MATERIAL FOR THE TASK -
----------

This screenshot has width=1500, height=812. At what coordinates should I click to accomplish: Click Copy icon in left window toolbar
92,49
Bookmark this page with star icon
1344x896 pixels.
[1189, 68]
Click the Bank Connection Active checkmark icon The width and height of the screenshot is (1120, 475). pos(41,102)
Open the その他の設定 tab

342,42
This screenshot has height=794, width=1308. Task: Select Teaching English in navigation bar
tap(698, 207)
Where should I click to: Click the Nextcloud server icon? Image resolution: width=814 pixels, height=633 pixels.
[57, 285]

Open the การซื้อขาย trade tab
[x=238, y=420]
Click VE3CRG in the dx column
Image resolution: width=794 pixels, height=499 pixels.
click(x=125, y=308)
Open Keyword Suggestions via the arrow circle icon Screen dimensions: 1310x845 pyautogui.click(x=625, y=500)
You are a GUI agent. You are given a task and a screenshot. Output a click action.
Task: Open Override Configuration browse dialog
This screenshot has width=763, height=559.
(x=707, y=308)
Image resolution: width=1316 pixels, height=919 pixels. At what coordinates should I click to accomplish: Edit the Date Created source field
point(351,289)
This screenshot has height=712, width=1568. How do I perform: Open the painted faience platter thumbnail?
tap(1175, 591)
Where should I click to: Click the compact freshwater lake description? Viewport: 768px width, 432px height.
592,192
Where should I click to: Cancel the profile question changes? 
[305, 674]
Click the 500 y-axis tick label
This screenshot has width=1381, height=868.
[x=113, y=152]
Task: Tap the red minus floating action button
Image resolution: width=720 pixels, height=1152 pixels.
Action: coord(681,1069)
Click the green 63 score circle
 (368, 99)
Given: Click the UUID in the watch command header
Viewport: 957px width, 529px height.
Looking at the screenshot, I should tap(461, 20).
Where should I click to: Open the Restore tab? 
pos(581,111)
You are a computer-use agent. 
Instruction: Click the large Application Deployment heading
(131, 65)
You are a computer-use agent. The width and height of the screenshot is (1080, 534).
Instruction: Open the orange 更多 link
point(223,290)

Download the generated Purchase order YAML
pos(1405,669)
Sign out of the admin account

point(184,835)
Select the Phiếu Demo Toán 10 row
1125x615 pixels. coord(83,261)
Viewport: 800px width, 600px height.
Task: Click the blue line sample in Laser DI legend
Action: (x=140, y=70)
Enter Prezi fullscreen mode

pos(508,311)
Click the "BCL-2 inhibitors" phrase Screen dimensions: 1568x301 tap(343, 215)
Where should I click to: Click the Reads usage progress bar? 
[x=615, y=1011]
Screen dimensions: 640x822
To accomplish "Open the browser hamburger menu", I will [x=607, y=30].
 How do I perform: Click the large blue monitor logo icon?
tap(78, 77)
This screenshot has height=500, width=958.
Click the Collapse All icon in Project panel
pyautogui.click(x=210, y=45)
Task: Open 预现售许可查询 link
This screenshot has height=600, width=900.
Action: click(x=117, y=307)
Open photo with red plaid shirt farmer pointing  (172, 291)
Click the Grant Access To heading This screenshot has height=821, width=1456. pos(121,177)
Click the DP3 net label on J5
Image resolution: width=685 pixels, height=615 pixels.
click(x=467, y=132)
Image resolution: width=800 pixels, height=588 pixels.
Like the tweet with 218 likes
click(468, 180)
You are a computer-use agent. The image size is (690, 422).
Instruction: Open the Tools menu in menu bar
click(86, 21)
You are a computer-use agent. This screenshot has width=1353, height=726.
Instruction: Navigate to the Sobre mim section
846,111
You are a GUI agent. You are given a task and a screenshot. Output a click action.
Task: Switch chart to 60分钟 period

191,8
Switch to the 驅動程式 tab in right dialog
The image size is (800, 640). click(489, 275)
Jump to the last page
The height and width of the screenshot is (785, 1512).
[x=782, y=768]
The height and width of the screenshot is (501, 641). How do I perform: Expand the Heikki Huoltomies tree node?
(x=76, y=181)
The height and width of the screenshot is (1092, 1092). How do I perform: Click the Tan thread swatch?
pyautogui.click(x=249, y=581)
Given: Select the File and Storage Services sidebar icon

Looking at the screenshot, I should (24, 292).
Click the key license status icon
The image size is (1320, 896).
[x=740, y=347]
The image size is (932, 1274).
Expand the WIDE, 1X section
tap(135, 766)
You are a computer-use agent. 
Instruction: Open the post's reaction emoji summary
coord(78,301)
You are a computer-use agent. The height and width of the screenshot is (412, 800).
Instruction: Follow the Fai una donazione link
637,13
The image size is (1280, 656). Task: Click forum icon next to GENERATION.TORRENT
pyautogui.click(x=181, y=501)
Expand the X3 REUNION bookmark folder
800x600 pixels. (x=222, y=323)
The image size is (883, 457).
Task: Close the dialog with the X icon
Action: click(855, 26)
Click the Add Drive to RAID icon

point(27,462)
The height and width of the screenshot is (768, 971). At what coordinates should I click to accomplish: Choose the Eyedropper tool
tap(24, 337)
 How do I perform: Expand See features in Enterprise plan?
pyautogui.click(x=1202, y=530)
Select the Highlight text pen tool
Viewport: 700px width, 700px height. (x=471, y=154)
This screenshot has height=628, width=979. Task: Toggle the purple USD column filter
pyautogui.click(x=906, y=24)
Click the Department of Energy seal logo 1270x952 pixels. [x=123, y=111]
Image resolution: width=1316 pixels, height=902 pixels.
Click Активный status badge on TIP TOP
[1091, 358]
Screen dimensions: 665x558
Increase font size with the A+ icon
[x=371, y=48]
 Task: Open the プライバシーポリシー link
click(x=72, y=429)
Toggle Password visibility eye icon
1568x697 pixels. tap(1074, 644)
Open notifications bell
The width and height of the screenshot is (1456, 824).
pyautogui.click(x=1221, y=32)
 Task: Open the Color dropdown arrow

----------

EXERCISE DETAILS -
Set the data down again in full. Keep it exact.

EXERCISE SOLUTION -
This screenshot has width=1500, height=812. At what coordinates should I click to accomplish: Click Copy icon in left window toolbar
92,49
Bookmark this page with star icon
1344x896 pixels.
[1189, 68]
Click the Bank Connection Active checkmark icon The width and height of the screenshot is (1120, 475). pos(41,102)
Open the その他の設定 tab

342,42
This screenshot has height=794, width=1308. Task: Select Teaching English in navigation bar
tap(698, 207)
Where should I click to: Click the Nextcloud server icon? Image resolution: width=814 pixels, height=633 pixels.
[57, 285]

Open the การซื้อขาย trade tab
[x=238, y=420]
Click VE3CRG in the dx column
Image resolution: width=794 pixels, height=499 pixels.
click(x=125, y=308)
Open Keyword Suggestions via the arrow circle icon Screen dimensions: 1310x845 pyautogui.click(x=625, y=500)
You are a GUI agent. You are given a task and a screenshot. Output a click action.
Task: Open Override Configuration browse dialog
This screenshot has width=763, height=559.
(x=707, y=308)
Image resolution: width=1316 pixels, height=919 pixels. At what coordinates should I click to accomplish: Edit the Date Created source field
point(351,289)
This screenshot has height=712, width=1568. How do I perform: Open the painted faience platter thumbnail?
tap(1175, 591)
Where should I click to: Click the compact freshwater lake description? Viewport: 768px width, 432px height.
592,192
Where should I click to: Cancel the profile question changes? 
[305, 674]
Click the 500 y-axis tick label
This screenshot has width=1381, height=868.
[x=113, y=152]
Task: Tap the red minus floating action button
Image resolution: width=720 pixels, height=1152 pixels.
Action: coord(681,1069)
Click the green 63 score circle
 (368, 99)
Given: Click the UUID in the watch command header
Viewport: 957px width, 529px height.
Looking at the screenshot, I should tap(461, 20).
Where should I click to: Open the Restore tab? 
pos(581,111)
You are a computer-use agent. 
Instruction: Click the large Application Deployment heading
(131, 65)
You are a computer-use agent. The width and height of the screenshot is (1080, 534).
Instruction: Open the orange 更多 link
point(223,290)

Download the generated Purchase order YAML
pos(1405,669)
Sign out of the admin account

point(184,835)
Select the Phiếu Demo Toán 10 row
1125x615 pixels. coord(83,261)
Viewport: 800px width, 600px height.
Task: Click the blue line sample in Laser DI legend
Action: (x=140, y=70)
Enter Prezi fullscreen mode

pos(508,311)
Click the "BCL-2 inhibitors" phrase Screen dimensions: 1568x301 tap(343, 215)
Where should I click to: Click the Reads usage progress bar? 
[x=615, y=1011]
Screen dimensions: 640x822
To accomplish "Open the browser hamburger menu", I will [x=607, y=30].
 How do I perform: Click the large blue monitor logo icon?
tap(78, 77)
This screenshot has height=500, width=958.
Click the Collapse All icon in Project panel
pyautogui.click(x=210, y=45)
Task: Open 预现售许可查询 link
This screenshot has height=600, width=900.
Action: click(x=117, y=307)
Open photo with red plaid shirt farmer pointing  (172, 291)
Click the Grant Access To heading This screenshot has height=821, width=1456. pos(121,177)
Click the DP3 net label on J5
Image resolution: width=685 pixels, height=615 pixels.
click(x=467, y=132)
Image resolution: width=800 pixels, height=588 pixels.
Like the tweet with 218 likes
click(468, 180)
You are a computer-use agent. The image size is (690, 422).
Instruction: Open the Tools menu in menu bar
click(86, 21)
You are a computer-use agent. This screenshot has width=1353, height=726.
Instruction: Navigate to the Sobre mim section
846,111
You are a GUI agent. You are given a task and a screenshot. Output a click action.
Task: Switch chart to 60分钟 period

191,8
Switch to the 驅動程式 tab in right dialog
The image size is (800, 640). click(489, 275)
Jump to the last page
The height and width of the screenshot is (785, 1512).
[x=782, y=768]
The height and width of the screenshot is (501, 641). How do I perform: Expand the Heikki Huoltomies tree node?
(x=76, y=181)
The height and width of the screenshot is (1092, 1092). How do I perform: Click the Tan thread swatch?
pyautogui.click(x=249, y=581)
Given: Select the File and Storage Services sidebar icon

Looking at the screenshot, I should (24, 292).
Click the key license status icon
The image size is (1320, 896).
[x=740, y=347]
The image size is (932, 1274).
Expand the WIDE, 1X section
tap(135, 766)
You are a computer-use agent. 
Instruction: Open the post's reaction emoji summary
coord(78,301)
You are a computer-use agent. The height and width of the screenshot is (412, 800).
Instruction: Follow the Fai una donazione link
637,13
The image size is (1280, 656). Task: Click forum icon next to GENERATION.TORRENT
pyautogui.click(x=181, y=501)
Expand the X3 REUNION bookmark folder
800x600 pixels. (x=222, y=323)
The image size is (883, 457).
Task: Close the dialog with the X icon
Action: click(855, 26)
Click the Add Drive to RAID icon

point(27,462)
The height and width of the screenshot is (768, 971). At what coordinates should I click to accomplish: Choose the Eyedropper tool
tap(24, 337)
 How do I perform: Expand See features in Enterprise plan?
pyautogui.click(x=1202, y=530)
Select the Highlight text pen tool
Viewport: 700px width, 700px height. (x=471, y=154)
This screenshot has height=628, width=979. Task: Toggle the purple USD column filter
pyautogui.click(x=906, y=24)
Click the Department of Energy seal logo 1270x952 pixels. [x=123, y=111]
Image resolution: width=1316 pixels, height=902 pixels.
Click Активный status badge on TIP TOP
[1091, 358]
Screen dimensions: 665x558
Increase font size with the A+ icon
[x=371, y=48]
 Task: Open the プライバシーポリシー link
click(x=72, y=429)
Toggle Password visibility eye icon
1568x697 pixels. tap(1074, 644)
Open notifications bell
The width and height of the screenshot is (1456, 824).
pyautogui.click(x=1221, y=32)
 Task: Open the Color dropdown arrow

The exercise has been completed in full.